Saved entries
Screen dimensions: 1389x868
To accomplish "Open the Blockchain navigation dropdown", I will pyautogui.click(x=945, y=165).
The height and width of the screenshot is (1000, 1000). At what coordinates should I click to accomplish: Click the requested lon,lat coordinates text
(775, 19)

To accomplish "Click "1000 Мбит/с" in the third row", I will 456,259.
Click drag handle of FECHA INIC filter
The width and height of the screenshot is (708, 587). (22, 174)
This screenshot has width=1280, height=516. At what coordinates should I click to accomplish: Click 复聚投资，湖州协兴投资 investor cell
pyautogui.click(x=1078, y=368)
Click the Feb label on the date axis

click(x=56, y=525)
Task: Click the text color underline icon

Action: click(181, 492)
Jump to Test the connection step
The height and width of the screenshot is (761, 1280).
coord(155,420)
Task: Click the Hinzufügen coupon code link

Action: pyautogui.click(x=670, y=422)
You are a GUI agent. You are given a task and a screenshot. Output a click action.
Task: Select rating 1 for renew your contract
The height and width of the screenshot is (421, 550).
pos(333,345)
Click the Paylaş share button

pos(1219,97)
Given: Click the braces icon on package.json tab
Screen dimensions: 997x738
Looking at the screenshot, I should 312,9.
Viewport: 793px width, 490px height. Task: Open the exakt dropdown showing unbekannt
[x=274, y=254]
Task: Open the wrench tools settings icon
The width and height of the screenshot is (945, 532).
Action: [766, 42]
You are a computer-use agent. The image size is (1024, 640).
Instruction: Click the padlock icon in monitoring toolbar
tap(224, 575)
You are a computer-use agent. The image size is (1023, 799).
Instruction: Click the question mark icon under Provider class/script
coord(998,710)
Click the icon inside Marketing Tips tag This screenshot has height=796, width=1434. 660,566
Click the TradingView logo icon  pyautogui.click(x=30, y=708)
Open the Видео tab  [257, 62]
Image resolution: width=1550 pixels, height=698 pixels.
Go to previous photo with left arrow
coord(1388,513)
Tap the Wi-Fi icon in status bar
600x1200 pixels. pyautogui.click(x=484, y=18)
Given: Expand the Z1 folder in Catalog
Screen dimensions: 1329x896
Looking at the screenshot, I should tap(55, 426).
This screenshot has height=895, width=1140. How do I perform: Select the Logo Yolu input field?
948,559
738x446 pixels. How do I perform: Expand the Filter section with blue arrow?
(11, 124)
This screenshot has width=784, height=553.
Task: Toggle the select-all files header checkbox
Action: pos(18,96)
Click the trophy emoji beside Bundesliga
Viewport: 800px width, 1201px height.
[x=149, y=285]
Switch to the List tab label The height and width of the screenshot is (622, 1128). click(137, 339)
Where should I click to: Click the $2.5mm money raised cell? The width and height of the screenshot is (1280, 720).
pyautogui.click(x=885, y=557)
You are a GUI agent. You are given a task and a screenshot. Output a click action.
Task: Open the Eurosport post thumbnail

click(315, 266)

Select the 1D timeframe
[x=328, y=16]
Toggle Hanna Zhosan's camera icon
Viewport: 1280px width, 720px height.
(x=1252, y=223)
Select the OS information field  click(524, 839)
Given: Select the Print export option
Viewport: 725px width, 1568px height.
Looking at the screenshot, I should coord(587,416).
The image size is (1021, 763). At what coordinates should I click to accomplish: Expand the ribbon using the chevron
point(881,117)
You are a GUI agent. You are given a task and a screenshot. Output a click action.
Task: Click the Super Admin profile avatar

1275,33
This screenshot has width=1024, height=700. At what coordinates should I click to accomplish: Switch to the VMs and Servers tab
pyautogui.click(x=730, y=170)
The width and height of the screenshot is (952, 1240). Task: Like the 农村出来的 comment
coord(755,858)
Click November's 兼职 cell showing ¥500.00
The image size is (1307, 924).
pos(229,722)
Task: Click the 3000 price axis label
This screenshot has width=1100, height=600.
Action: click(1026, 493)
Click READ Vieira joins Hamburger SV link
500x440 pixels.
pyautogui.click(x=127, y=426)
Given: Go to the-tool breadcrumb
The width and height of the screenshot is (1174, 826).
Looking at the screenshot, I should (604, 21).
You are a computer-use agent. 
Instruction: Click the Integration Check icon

(What needs to be done) Look above for the line containing "Go to previous photo with left arrow". Output from there through the line containing "Click READ Vieira joins Hamburger SV link", exactly and inclusively.

(Result below)
Go to previous photo with left arrow
coord(1388,513)
Tap the Wi-Fi icon in status bar
600x1200 pixels. pyautogui.click(x=484, y=18)
Given: Expand the Z1 folder in Catalog
Screen dimensions: 1329x896
Looking at the screenshot, I should tap(55, 426).
This screenshot has height=895, width=1140. How do I perform: Select the Logo Yolu input field?
948,559
738x446 pixels. How do I perform: Expand the Filter section with blue arrow?
(11, 124)
This screenshot has width=784, height=553.
Task: Toggle the select-all files header checkbox
Action: pos(18,96)
Click the trophy emoji beside Bundesliga
Viewport: 800px width, 1201px height.
[x=149, y=285]
Switch to the List tab label The height and width of the screenshot is (622, 1128). click(137, 339)
Where should I click to: Click the $2.5mm money raised cell? The width and height of the screenshot is (1280, 720).
pyautogui.click(x=885, y=557)
You are a GUI agent. You are given a task and a screenshot. Output a click action.
Task: Open the Eurosport post thumbnail

click(315, 266)

Select the 1D timeframe
[x=328, y=16]
Toggle Hanna Zhosan's camera icon
Viewport: 1280px width, 720px height.
(x=1252, y=223)
Select the OS information field  click(524, 839)
Given: Select the Print export option
Viewport: 725px width, 1568px height.
Looking at the screenshot, I should coord(587,416).
The image size is (1021, 763). At what coordinates should I click to accomplish: Expand the ribbon using the chevron
point(881,117)
You are a GUI agent. You are given a task and a screenshot. Output a click action.
Task: Click the Super Admin profile avatar

1275,33
This screenshot has width=1024, height=700. At what coordinates should I click to accomplish: Switch to the VMs and Servers tab
pyautogui.click(x=730, y=170)
The width and height of the screenshot is (952, 1240). Task: Like the 农村出来的 comment
coord(755,858)
Click November's 兼职 cell showing ¥500.00
The image size is (1307, 924).
pos(229,722)
Task: Click the 3000 price axis label
This screenshot has width=1100, height=600.
Action: click(1026, 493)
Click READ Vieira joins Hamburger SV link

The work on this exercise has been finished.